Le caractère manifestement disproportionné doit s’apprécier au moment de la conclusion du contrat de caution , mais également au moment où la caution est appelée. Il s’apprécie au regard du patrimoine de la caution et de la dette principale. En cas de disproportion, la caution est déchargée de son engagement. Elle n’est donc plus tenue d’honorer les créances du débiteur principal. Ce point est toutefois laissé à l’appréciation souveraine des juges du fond.

Le dirigeant caution de sa société peut-il bénéficier d’une procédure de surendettement ?

La loi autorise le dirigeant caution de sa société à bénéficier d’une procédure de surendettement et de rétablissement personnel. Ces procédures permettent de suspendre les poursuites à l’encontre de la caution et d’aménager les conditions de remboursement.

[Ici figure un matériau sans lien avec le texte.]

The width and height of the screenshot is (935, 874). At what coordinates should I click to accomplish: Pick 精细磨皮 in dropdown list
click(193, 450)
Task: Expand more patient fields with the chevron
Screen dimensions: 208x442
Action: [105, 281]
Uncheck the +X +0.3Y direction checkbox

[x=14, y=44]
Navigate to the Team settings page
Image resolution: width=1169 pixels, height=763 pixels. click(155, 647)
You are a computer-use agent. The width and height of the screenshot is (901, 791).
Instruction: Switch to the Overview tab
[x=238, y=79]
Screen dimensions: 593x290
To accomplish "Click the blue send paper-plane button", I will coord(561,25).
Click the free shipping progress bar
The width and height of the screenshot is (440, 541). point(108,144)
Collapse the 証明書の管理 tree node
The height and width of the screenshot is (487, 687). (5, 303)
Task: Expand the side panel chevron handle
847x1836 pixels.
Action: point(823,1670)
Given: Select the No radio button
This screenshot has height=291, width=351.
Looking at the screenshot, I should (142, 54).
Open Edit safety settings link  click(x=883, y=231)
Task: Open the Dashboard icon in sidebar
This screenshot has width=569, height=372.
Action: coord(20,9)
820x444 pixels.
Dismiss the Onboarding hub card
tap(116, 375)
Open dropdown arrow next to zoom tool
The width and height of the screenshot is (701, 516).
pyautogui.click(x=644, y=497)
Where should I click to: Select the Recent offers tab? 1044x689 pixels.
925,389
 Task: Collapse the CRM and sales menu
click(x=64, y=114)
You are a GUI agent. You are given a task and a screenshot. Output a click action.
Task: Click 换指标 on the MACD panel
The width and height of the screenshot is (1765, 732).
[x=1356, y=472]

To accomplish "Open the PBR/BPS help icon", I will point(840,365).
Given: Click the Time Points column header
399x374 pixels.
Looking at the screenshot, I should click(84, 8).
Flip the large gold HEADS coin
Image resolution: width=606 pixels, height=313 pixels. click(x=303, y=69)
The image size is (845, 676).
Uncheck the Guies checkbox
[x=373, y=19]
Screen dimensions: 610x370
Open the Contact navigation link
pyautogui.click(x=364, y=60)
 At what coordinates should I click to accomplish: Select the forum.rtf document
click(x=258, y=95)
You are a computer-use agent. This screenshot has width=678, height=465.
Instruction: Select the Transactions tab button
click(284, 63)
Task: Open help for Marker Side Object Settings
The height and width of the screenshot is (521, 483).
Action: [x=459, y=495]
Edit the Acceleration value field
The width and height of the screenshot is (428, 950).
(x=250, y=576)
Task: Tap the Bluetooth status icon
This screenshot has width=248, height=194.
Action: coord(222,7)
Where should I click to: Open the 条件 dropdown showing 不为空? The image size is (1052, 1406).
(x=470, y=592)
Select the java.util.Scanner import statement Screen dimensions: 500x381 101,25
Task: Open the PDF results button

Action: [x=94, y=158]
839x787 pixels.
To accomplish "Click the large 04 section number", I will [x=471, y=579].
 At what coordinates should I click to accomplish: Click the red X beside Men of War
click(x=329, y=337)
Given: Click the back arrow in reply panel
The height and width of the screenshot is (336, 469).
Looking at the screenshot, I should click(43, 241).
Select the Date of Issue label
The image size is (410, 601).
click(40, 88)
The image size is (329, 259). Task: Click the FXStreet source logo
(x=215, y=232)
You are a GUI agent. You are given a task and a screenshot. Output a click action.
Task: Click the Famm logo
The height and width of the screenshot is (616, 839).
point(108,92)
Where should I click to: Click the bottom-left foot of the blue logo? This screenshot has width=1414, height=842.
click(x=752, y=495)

Les procédures collectives ont influencé la conception de la procédure de rétablissement personnel. Ainsi, les créanciers doivent se déclarer auprès du mandataire désigné. Une liquidation du patrimoine personnel du débiteur a lieu et la clôture de l’action entraine l’effacement de toutes les dettes non professionnelles du débiteur.

Par ailleurs, dans le cadre des procédures collectives, le dirigeant doit pouvoir anticiper les difficultés de sa société et lancer une procédure collective dès les premières difficultés financières afin d’éviter la liquidation judiciaire, par exemple en mettant en place un accord de conciliation.

Dès lors, le dirigeant garant de sa société peut se prévaloir des dispositions de l’accord qu’il soit constaté ou homologué, ainsi que de celle du plan de sauvegarde. En revanche, en cas de redressement ou de liquidation judiciaire, le dirigeant garant ne peut se prévaloir des dispositions du plan.